For full framework see: https://www.publichealth.columbia.edu/file/11492/download?token=bBURLrFC.
In practice, the core concepts are broadly adaptable and can be integrated into health professional education in a wide variety of ways, including, longitudinal integration throughout a degree program, within stand-alone courses, or as a foundation for masters degrees or certificate-based courses [11]. Through coordinated dissemination across institutions and organizations, the core concepts can facilitate the development of common knowledge, skills, ethics and rhetoric among health professionals globally, thereby enabling more coordinated transdisciplinary action. Further, alignment of competencies will allow disparate institutions and programs to track and compare progress, encouraging collaboration and enabling the creation of metrics to gauge national and global climate adaptation. Finally, in addition to the strong foundational and analytical knowledge for which the core concepts provide a guide, learners are expected to contextualize this knowledge within different theories and frameworks, including but not limited to: One Health, Planetary Health, Indigenous Knowledge, collective and transgenerational ethics, humanity’s ethical obligations to the natural world, climate and environmental justice, and traditional knowledge systems.
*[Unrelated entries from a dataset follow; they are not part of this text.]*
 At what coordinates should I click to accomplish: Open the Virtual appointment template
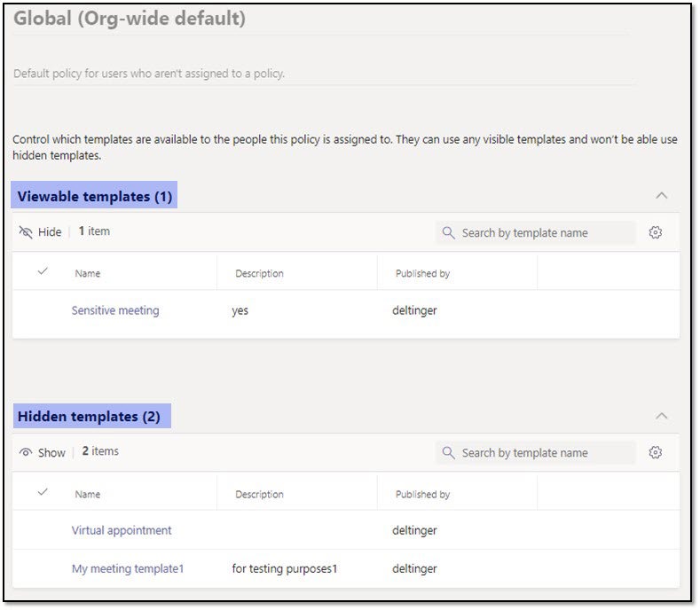click(122, 530)
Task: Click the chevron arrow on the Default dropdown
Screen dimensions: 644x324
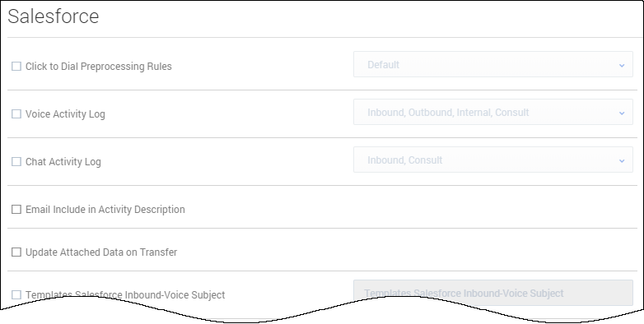Action: coord(622,65)
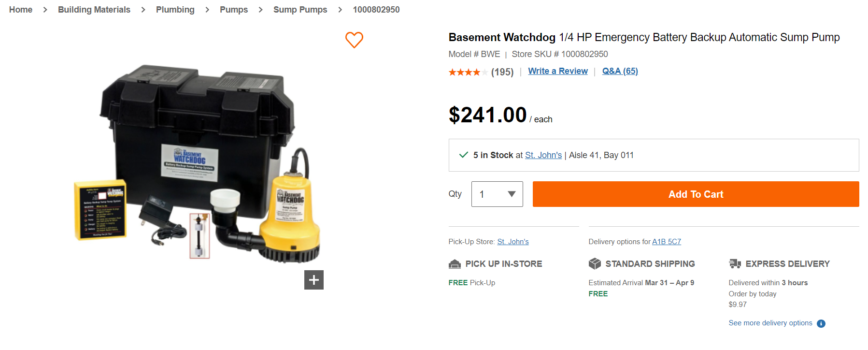Image resolution: width=868 pixels, height=350 pixels.
Task: Click the Standard Shipping box icon
Action: point(595,263)
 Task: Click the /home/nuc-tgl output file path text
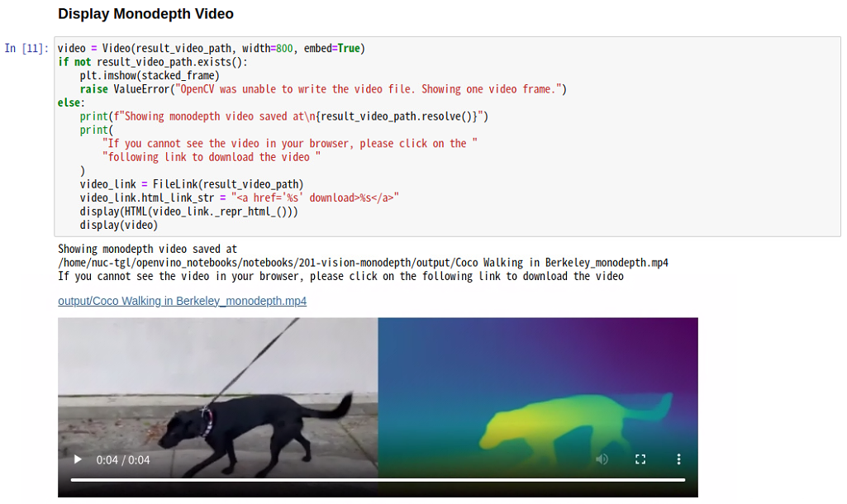[x=362, y=263]
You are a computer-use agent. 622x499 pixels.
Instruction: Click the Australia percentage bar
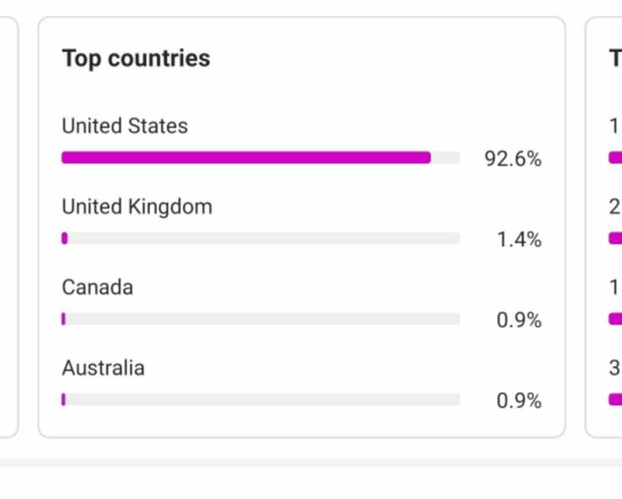[261, 399]
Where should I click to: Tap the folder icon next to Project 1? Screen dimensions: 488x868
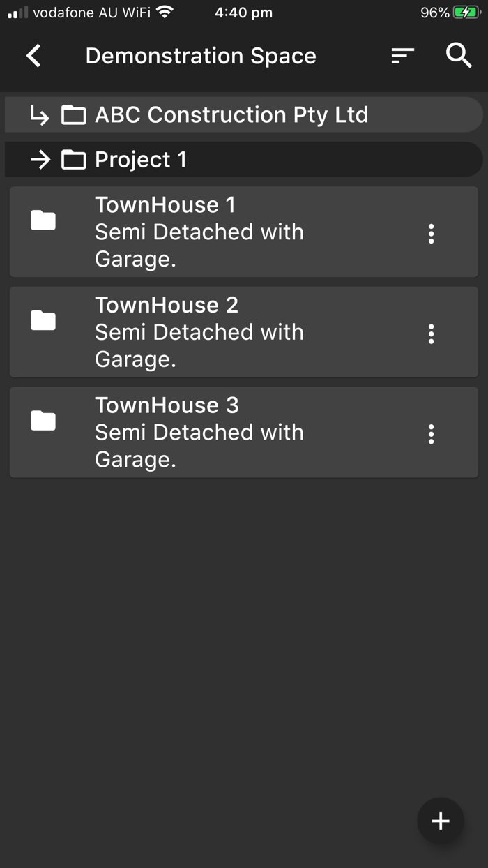[74, 159]
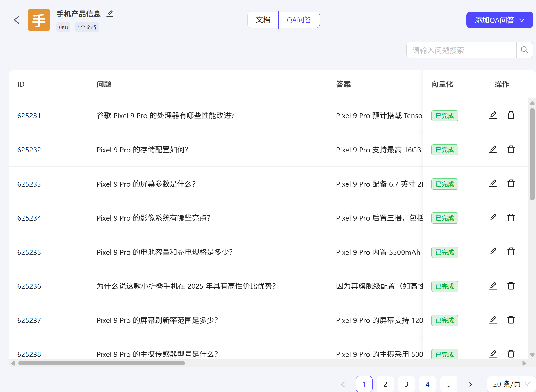Edit the knowledge base name 手机产品信息
The height and width of the screenshot is (392, 536).
110,14
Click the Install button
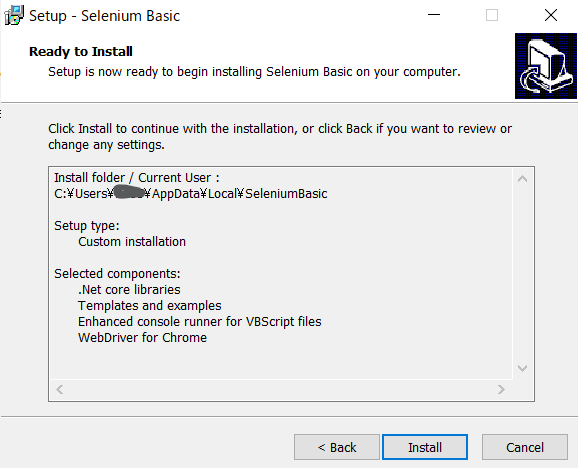 click(x=425, y=447)
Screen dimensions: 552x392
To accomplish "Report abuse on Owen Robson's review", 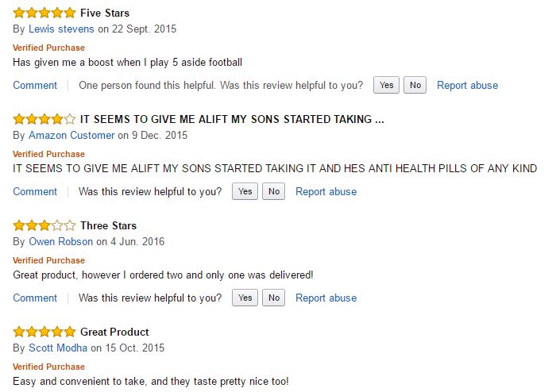I will (x=326, y=298).
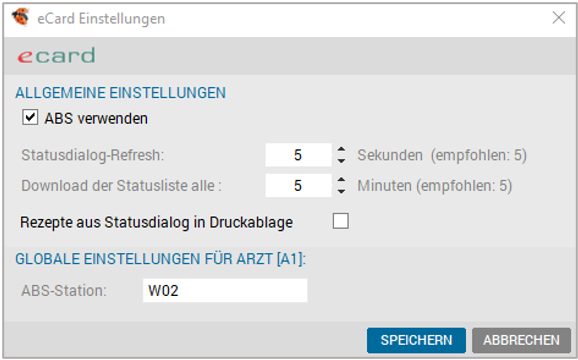This screenshot has height=360, width=578.
Task: Focus the Statusdialog-Refresh number field
Action: point(298,155)
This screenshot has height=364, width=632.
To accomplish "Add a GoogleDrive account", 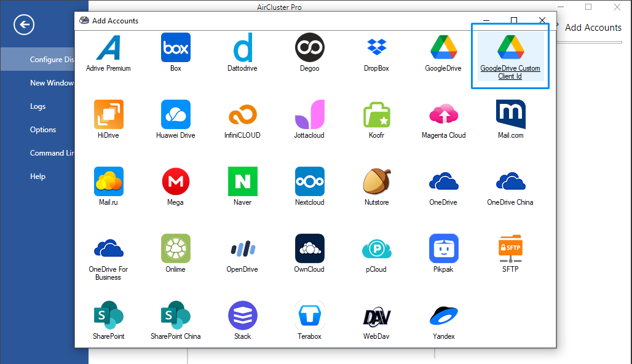I will click(x=443, y=52).
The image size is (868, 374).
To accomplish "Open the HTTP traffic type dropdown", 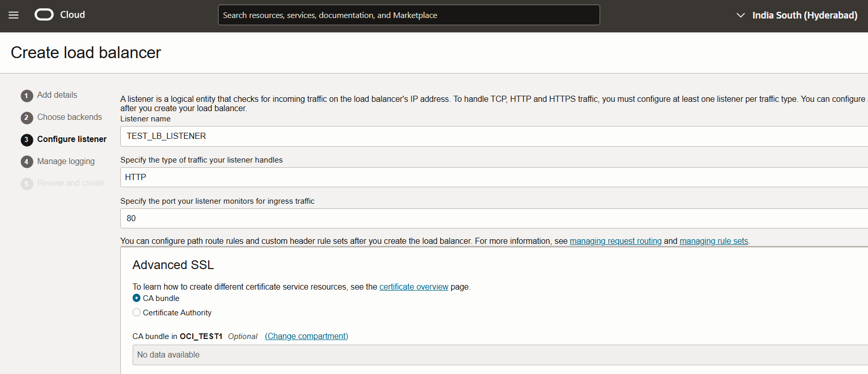I will coord(494,177).
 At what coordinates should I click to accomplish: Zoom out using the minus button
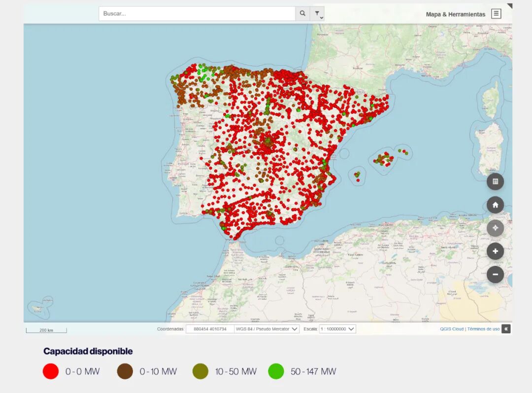(495, 274)
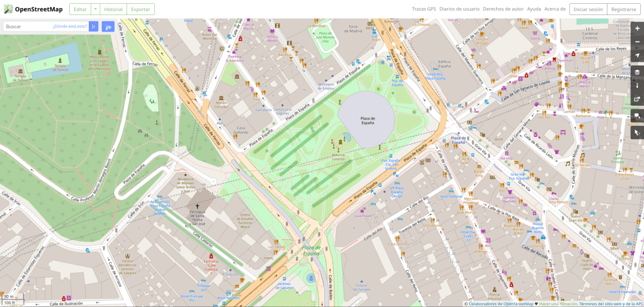Viewport: 644px width, 307px height.
Task: Focus the Buscar search field
Action: coord(28,26)
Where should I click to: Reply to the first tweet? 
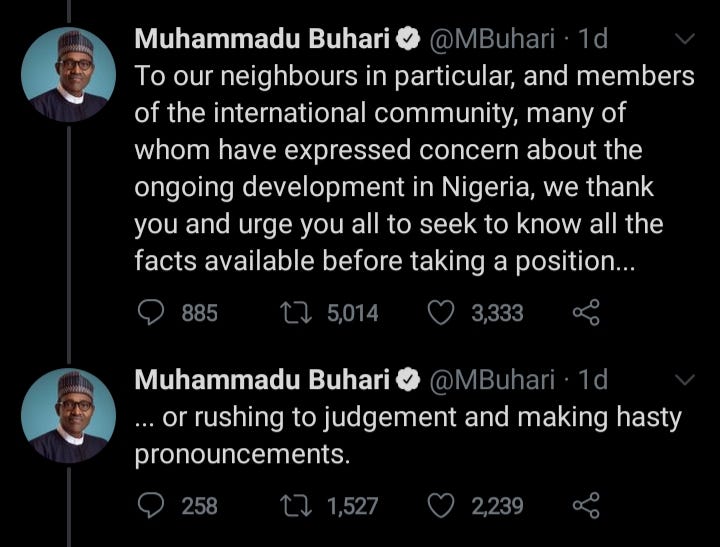pos(150,314)
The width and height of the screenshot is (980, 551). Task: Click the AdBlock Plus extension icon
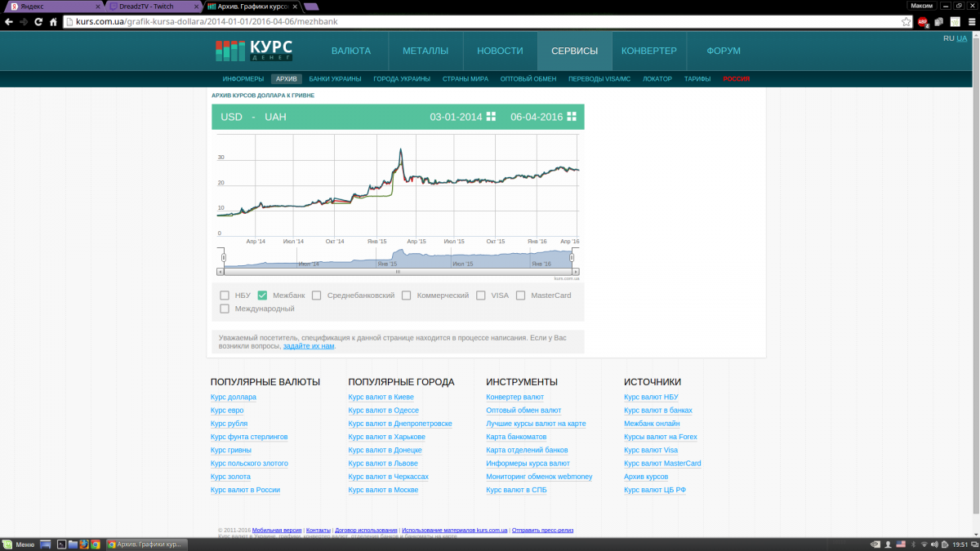[x=923, y=22]
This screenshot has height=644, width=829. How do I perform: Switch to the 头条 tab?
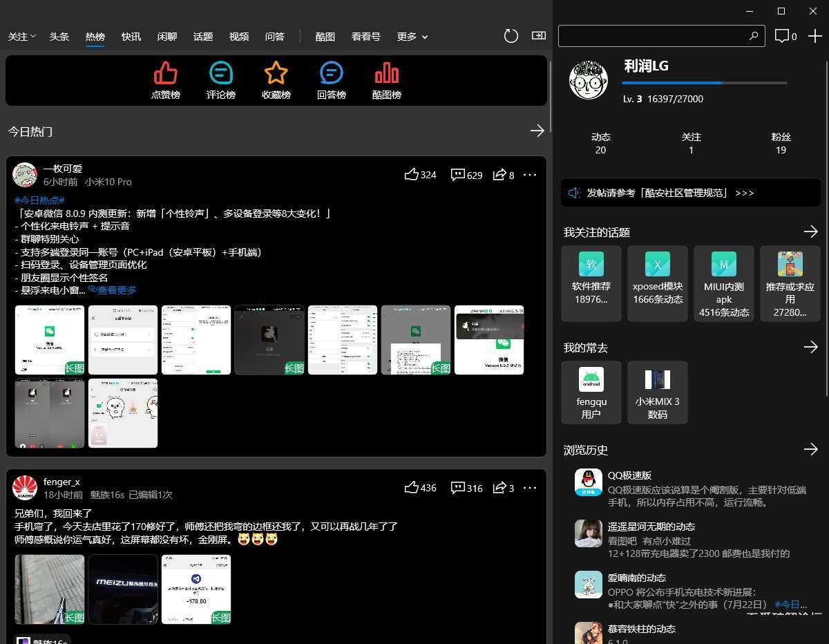59,37
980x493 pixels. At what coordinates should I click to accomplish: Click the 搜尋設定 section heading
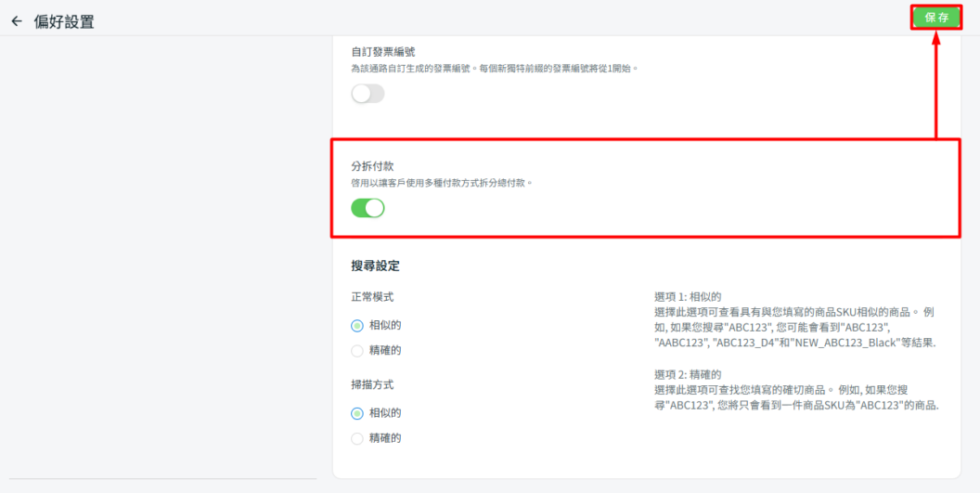[x=375, y=266]
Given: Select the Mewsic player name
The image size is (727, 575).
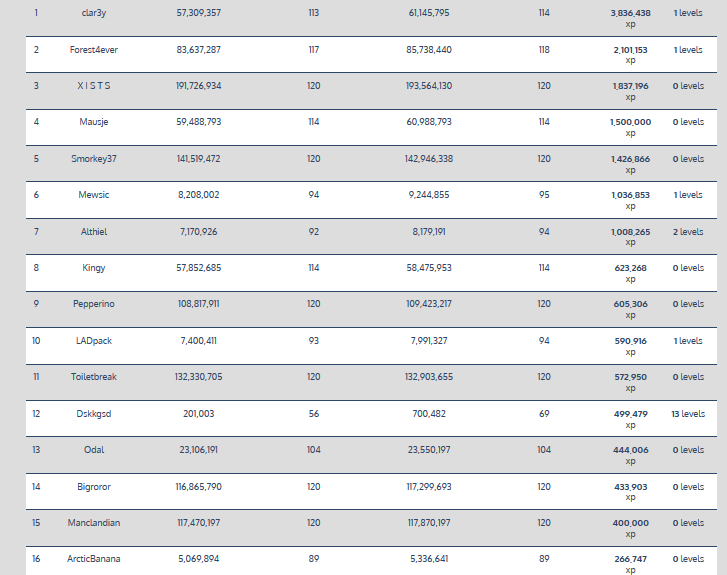Looking at the screenshot, I should tap(94, 195).
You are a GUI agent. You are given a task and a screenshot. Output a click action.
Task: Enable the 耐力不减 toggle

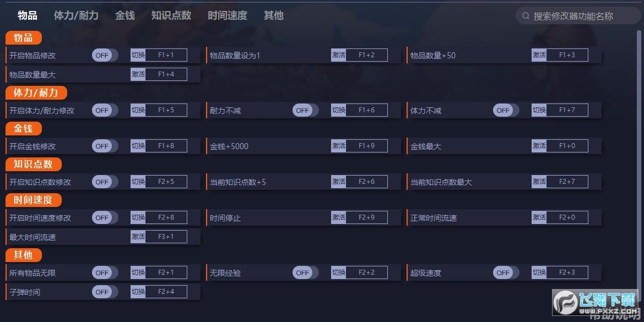coord(306,110)
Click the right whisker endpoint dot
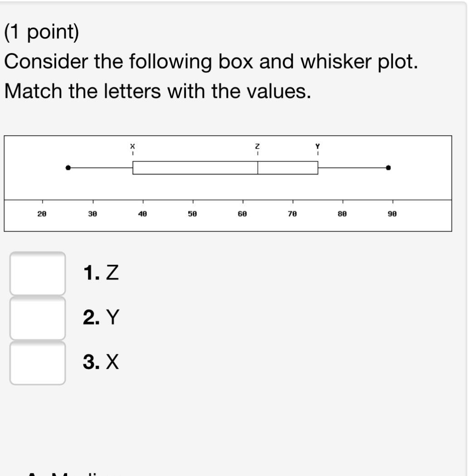This screenshot has width=476, height=476. click(x=389, y=168)
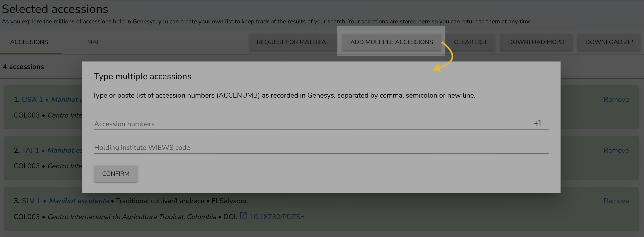Viewport: 644px width, 237px height.
Task: Click the +1 icon in Accession numbers field
Action: point(537,123)
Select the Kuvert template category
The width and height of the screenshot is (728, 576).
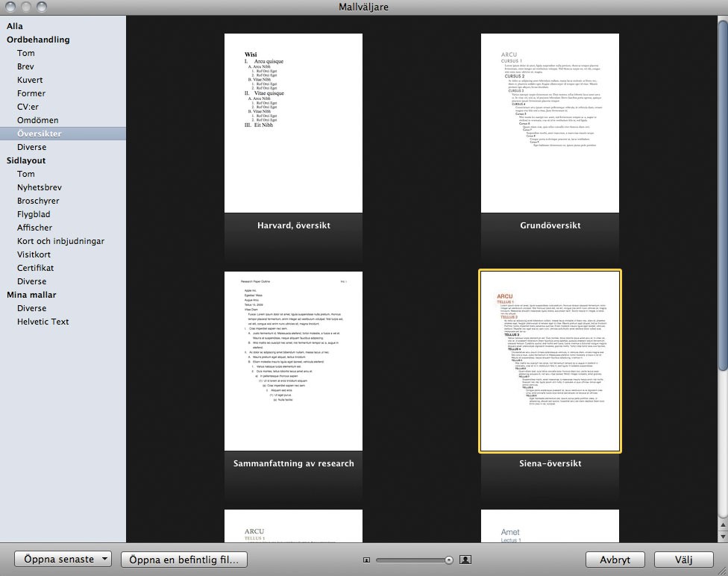(x=30, y=80)
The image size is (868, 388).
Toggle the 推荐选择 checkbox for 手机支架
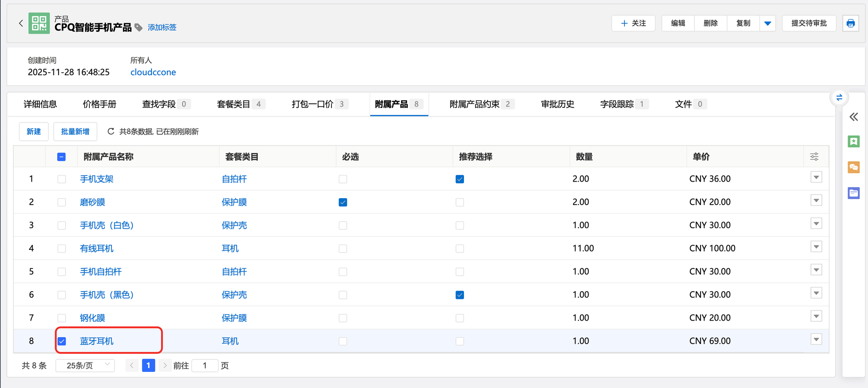point(460,179)
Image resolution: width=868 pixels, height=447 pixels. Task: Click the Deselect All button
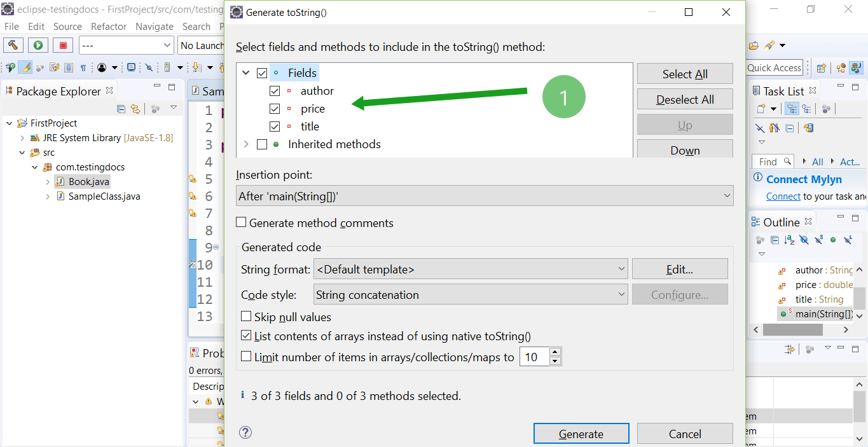pyautogui.click(x=685, y=99)
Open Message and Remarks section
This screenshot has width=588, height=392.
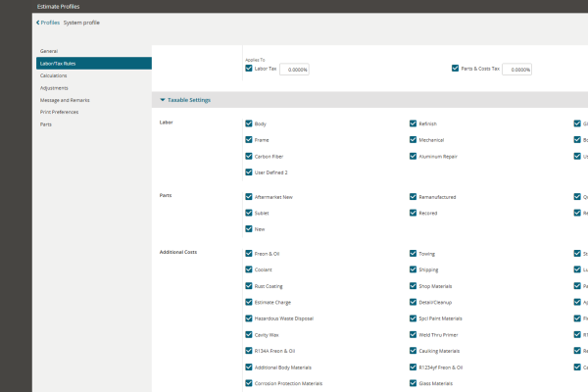(x=65, y=100)
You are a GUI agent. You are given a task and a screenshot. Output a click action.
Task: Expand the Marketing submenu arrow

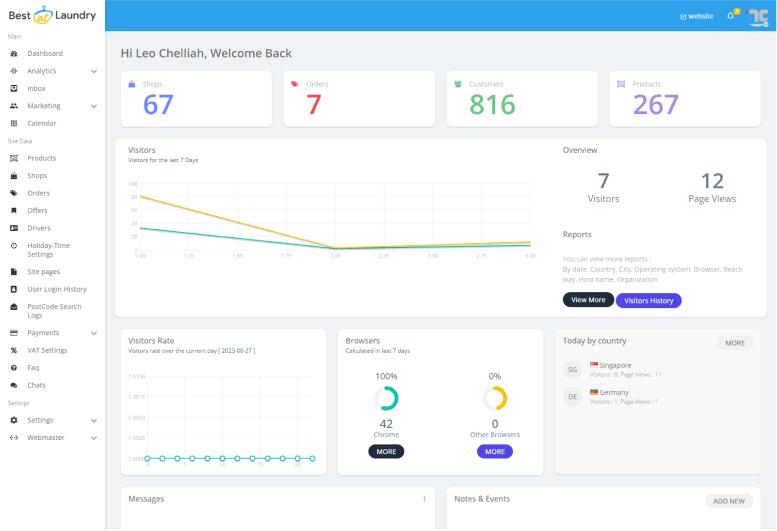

These concepts, with accompanying resources, can serve as a driver of curricular content, particularly if they are recognized, endorsed and/or promulgated by umbrella organizations involved in accreditation and standardized testing. On the institutional level, they can strengthen advocacy on behalf of new student and faculty-run endeavors and create more harmonized capacity building within and among health professions.
Coordinated, extensive health professional capacity must be built globally to tackle rapid environmental change, which is undermining health equity, access to healthcare, environmental justice, and other social and structural determinants of health. Our hope is that these concepts, with accompanying resources that are available through the GCCHE, can promote top-down as well as bottom-up action to build the capacity of tomorrow’s public health professionals to respond to climate change in a robust and coordained fashion. We as health professionals have a once in a generation opportunity to confront this crisis and create positive change. Education is our most powerful tool. We invite you to join us in disseminating and adopting these concepts.